Vol.4 - The Army Under Pope
The Scribners History of the Civil War (1883)

While McClellan was evacuating the Peninsula [Vol. 3], Lee's army now turned on the Union Army of Virginia (the only Union Army named after a state instead of a river), which was all that was left protecting Washington. Lee inflicted a decisive defeat on it at 2nd Bull Run. With no other force to oppose him, Lee now moved west to cross the Potomac near Harper's Ferry and invade the North. McClellan's forces evacuating the Peninsula were hastily diverted from their Alexandria and Aqua Creek destinations to land in Washington and improvise a hasty pursuit.

* * *

This book is part of the Scribners's series of 16 volumes on the Civil War on land and at sea, published in 1882-3. It took congress twenty years to finally allocate funds to have all official documents and battlefield communications assembled and sorted through. Americans could at last have an inside look at who actually said or did what, and when.

While that massive project was still underway, Scribners persuaded highly qualified people - most of them participants -- to write the individual volumes of this history in light of the new information. There is an immediacy to these brisk and readable accounts, making them a very good starting point for someone who wishes to study the conflict. After reading these, you can pick up any modern volume on any aspect of the war with good contextual grasp of how it fits into the overall picture.

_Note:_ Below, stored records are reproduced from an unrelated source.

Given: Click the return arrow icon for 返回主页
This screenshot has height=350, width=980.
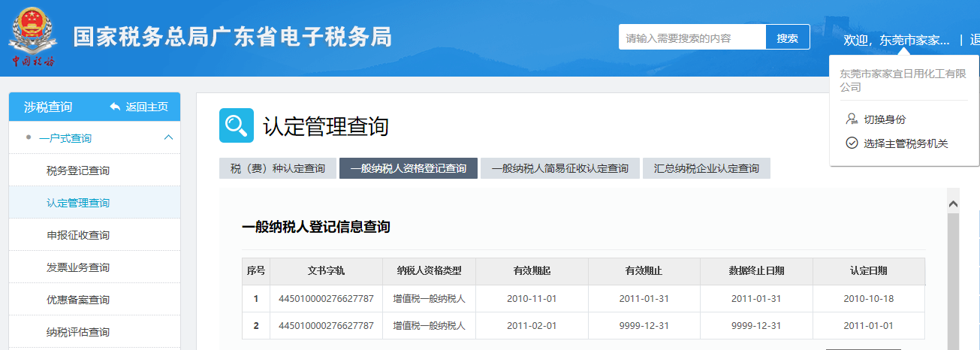Looking at the screenshot, I should tap(115, 107).
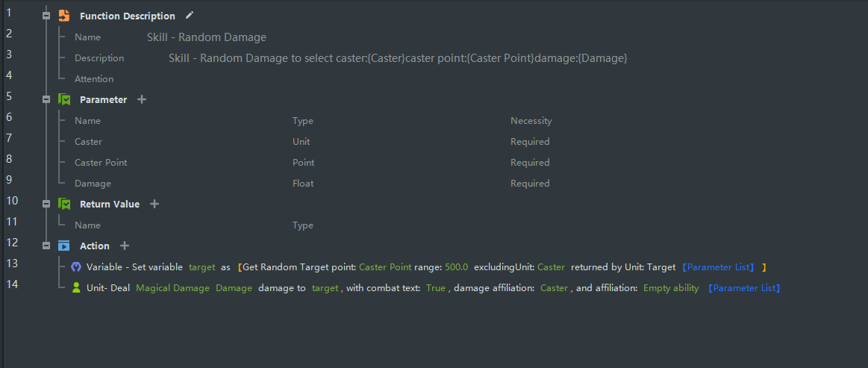Collapse the Return Value section

46,204
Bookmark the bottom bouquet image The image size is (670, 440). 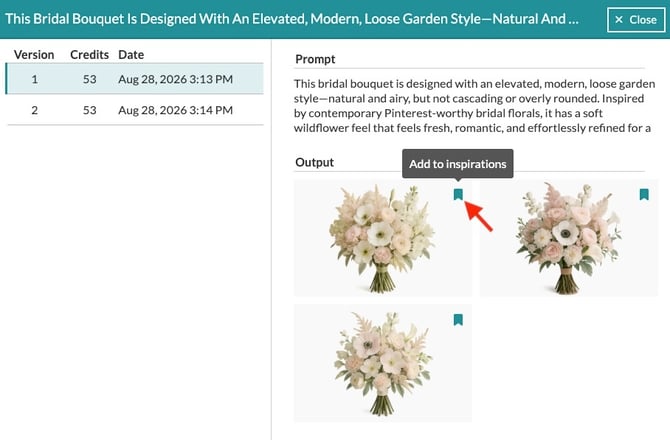click(458, 320)
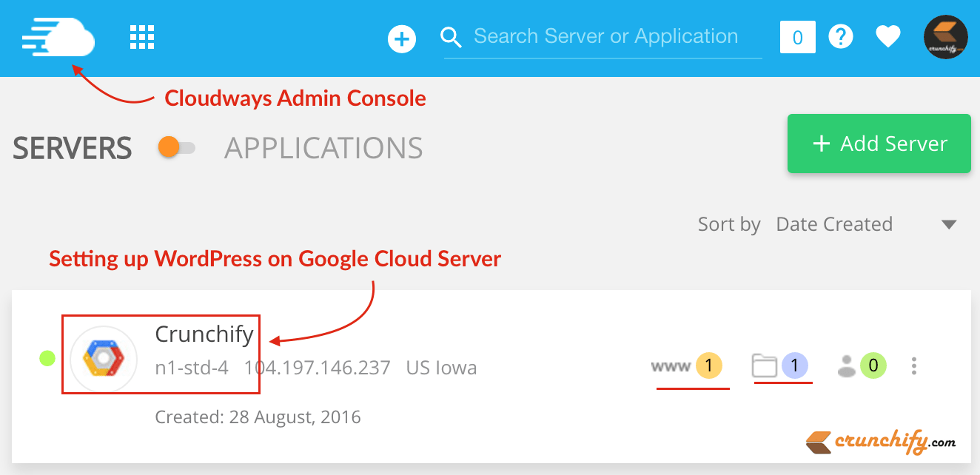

Where these volumes fall short is maps, which are essential but inadequate because the publisher wanted to keep the price of each volume to one dollar – within reach of the ordinary person. The publisher advised readers to keep an atlas handy. Fortunately, today you can google “images” for good maps of almost anything under discussion. For the three naval volumes, you can also google images of the specific ships, or types of ships, under discussion.